Chest CT is considered one pivotal diagnostic approach in the management of COVID-19 infection for detection of pulmonary involvement and serial follow-up of disease course16. In addition to visual diagnosis, latest technical development in the field of AI enables automatic lesion quantification using preset attenuation thresholds17. According to the current findings, this AI based quantification was not only beneficial for disease diagnosis but also for prognosis evaluation. Compared to conventional clinical characteristics, consolidation volume on initial chest CT was the strongest predictor for progress-to-severe group. Although GGO is the commonest finding on chest CT, consolidation has been reported to be more frequently presented in cases of severe and critical type18,19. Similar to other types of viral pneumonia, the underlying pathology of consolidation in the setting of COVID-19 could correlated to the complete filling of alveoli by inflammatory exudation20. When necrotizing bronchitis and diffuse alveolar damage occurs in the setting of viral pneumonia, the ventilation function is seriously compromised21. Therefore, it is conceivable that patients with larger area of consolidation on initial chest CT are more likely to progress to severe or critical clinical conditions.

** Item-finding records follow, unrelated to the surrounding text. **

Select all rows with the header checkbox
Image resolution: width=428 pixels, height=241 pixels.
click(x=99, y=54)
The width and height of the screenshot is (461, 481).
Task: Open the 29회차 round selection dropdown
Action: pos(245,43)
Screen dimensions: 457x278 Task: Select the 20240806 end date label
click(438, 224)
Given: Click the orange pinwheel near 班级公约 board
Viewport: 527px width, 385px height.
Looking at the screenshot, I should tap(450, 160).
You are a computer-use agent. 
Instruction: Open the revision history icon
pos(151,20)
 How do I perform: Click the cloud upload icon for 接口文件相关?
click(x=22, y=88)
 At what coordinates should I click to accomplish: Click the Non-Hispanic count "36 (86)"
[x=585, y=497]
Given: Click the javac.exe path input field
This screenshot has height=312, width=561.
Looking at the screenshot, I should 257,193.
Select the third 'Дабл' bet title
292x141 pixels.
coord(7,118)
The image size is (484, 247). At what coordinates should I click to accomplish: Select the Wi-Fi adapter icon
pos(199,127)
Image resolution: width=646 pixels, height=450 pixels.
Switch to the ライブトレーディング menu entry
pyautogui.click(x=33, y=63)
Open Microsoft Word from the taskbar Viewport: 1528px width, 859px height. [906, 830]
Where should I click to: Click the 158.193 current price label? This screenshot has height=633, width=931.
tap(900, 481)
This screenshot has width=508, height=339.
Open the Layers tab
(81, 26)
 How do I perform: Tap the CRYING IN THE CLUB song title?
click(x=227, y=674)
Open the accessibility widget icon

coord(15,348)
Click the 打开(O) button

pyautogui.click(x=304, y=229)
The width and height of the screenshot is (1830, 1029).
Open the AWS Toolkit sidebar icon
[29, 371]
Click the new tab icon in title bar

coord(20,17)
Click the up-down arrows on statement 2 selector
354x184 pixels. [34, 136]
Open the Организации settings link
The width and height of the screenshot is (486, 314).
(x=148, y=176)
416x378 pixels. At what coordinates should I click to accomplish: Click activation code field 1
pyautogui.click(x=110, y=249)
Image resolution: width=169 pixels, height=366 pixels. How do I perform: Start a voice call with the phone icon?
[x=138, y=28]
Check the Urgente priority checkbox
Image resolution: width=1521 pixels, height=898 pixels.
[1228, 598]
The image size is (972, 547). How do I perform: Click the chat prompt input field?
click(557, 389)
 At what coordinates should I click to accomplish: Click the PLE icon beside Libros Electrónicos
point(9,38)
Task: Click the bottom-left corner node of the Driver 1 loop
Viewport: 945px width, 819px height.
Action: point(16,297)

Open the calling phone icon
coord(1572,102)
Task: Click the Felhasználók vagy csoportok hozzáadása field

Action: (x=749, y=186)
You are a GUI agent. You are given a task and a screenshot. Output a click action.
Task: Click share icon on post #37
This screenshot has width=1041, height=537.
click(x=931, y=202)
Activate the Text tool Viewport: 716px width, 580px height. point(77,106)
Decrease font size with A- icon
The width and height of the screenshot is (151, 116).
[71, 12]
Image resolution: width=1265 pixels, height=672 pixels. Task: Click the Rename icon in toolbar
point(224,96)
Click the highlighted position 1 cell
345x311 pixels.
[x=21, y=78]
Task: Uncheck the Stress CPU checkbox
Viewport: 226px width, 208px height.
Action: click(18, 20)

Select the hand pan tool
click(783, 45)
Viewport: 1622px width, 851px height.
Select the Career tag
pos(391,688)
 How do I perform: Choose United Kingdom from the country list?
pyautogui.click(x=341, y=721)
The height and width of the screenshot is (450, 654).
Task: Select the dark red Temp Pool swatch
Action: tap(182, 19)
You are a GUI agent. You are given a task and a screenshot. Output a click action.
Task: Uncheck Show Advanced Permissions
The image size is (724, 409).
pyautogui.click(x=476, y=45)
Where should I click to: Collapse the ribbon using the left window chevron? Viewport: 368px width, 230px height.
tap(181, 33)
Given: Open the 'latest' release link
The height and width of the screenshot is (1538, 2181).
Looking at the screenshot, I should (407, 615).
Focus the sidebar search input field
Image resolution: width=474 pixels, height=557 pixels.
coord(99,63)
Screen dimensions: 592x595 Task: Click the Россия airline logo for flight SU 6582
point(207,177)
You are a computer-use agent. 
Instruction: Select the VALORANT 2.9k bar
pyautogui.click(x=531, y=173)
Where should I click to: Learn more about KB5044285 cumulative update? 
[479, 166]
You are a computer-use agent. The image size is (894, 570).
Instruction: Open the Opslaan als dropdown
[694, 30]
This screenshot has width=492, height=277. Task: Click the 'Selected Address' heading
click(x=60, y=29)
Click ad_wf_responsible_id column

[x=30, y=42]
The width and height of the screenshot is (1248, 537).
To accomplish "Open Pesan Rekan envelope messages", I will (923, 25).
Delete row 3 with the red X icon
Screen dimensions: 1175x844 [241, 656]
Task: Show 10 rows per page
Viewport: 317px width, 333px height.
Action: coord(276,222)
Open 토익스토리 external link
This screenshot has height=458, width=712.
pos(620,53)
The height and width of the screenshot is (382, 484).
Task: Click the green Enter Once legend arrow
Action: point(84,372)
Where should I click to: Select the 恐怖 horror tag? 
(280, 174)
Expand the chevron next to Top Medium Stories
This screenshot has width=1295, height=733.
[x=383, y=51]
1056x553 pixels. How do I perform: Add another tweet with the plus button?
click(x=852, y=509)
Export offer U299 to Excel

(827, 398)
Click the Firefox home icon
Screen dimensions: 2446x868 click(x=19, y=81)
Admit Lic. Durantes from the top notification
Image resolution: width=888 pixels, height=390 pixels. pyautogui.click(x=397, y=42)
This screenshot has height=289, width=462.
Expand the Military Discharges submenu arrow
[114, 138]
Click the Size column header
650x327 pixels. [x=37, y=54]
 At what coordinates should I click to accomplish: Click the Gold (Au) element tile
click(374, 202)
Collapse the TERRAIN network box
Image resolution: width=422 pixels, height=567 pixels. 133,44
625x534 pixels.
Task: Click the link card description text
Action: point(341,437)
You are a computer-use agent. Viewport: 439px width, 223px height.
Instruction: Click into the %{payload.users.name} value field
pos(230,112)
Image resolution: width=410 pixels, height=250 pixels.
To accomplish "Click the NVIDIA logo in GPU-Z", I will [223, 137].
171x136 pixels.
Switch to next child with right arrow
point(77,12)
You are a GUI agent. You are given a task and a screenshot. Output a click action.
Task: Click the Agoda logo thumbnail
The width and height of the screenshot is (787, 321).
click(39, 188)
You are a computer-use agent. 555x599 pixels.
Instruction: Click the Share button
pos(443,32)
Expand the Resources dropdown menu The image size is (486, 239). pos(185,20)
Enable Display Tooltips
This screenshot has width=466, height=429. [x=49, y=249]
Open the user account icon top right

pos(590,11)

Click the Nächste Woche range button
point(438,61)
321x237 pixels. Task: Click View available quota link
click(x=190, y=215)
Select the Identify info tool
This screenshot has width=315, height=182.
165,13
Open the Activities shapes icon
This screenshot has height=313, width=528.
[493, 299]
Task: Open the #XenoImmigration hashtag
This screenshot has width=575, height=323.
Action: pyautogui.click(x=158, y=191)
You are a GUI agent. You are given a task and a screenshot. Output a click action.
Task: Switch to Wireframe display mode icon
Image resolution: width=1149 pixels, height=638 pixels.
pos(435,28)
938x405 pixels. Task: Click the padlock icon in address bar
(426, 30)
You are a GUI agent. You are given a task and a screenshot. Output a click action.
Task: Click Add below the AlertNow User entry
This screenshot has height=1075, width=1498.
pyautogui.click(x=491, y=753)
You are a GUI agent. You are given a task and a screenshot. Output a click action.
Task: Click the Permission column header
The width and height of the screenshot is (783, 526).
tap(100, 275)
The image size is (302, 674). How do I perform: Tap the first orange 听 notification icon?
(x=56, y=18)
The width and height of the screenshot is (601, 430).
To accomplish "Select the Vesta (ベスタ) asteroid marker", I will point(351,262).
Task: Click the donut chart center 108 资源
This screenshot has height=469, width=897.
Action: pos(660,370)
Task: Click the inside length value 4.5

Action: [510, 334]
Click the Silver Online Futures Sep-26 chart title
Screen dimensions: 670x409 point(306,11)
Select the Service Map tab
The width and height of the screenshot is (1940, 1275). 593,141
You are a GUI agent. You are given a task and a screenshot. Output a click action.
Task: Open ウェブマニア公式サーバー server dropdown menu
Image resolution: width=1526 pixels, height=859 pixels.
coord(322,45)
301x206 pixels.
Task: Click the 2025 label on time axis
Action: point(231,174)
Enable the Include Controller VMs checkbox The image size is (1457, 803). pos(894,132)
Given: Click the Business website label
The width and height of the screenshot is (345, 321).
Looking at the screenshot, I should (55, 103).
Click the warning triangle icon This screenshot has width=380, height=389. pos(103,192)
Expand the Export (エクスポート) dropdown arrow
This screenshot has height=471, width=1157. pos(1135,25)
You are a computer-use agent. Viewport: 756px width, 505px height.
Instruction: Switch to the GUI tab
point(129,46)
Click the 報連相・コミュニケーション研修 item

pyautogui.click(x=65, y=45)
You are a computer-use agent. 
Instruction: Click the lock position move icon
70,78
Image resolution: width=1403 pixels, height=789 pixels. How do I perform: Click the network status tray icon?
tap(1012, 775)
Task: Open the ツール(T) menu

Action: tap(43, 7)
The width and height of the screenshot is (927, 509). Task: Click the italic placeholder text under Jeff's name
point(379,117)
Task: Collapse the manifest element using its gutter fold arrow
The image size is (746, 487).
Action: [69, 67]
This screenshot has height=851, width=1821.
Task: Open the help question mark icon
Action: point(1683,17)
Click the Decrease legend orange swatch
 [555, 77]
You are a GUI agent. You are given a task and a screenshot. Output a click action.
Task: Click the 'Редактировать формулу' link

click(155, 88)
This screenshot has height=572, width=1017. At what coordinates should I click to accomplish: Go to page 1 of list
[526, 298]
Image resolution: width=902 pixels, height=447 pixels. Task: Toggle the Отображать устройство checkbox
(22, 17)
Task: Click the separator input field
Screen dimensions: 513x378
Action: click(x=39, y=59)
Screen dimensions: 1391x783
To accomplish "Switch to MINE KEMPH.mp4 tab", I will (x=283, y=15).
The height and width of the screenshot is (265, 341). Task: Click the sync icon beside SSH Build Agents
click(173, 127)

Another important finding of the present study was the superiority of AI assisted quantification over conventional CT severity score for prediction of disease progression. The semi-quantitative CT score was first introduced in the evaluation of disease severity of severe acute respiratory syndrome12. However, this score does not take different lesion components, such as consolidation and GGO, into account. According to the current results, consolidation volume carried more significant predictive value that did GGO volume. Further, CT severity score roughly assesses the overall extent of disease according to involved zones. It is unable to distinguish mildly discrepant lesion severity when involvement difference is less than 25% within one zone. The latter one can only be evaluated by AI-assisted quantification. Thus, precise evaluation of absolute quantification based on different lesion characteristics is more helpful than CT semi-quantitative score in terms of risk stratification in patients with COVID-19. Similar findings can also be observed from one previous AI-based chest CT study, which found that percentage of consolidation volume and other CT quantified lesion parameters can early and non-invasively predict the progression to severe illness22.

In terms of the clinical outcome evaluation, consolidation volume had the highest diagnostic accuracy among all imaging parameters to identify patients who eventually experienced critical clinical events. This was in line with one previous semi-quantitative chest CT study that the severe extent of parenchymal involvement was associated with poor clinical outcome23. However, according to multivariate analysis, only age and diabetes remained as the significant predictor for poor prognosis in our study. This could be potentially ascribed to the limited number of total included patients. Future studies with larger sample size may help to determine the predictive value of consolidation volume for critical clinical events.

Despite of the above promising findings, the present study has several limitations. First, the current study did not employ radiomics analysis, which allows extraction of a large number of quantitative features from medical images for diagnosis and prognosis evaluation24,25. In addition, the sample size of the present study was not large enough to include more clinical characteristics and imaging features into multivariate analysis. Future studies with more included patients are warranted to validate the current results. Finally, the AI algorithm used in the current study was not able to identify other radiological findings, such as “crazy paving” and “bronchial wall thickening” in the analysis. It would be helpful to include those findings in future upgraded AI approach to further improve the performance of risk stratification.

In conclusion, consolidation volume quantified on initial chest CT was the strongest predictor for disease severity progression and larger consolidation volume was associated with unfavorable clinical outcome. AI-assisted lesion quantification was helpful for risk stratification and prognosis evaluation in patients with COVID-19.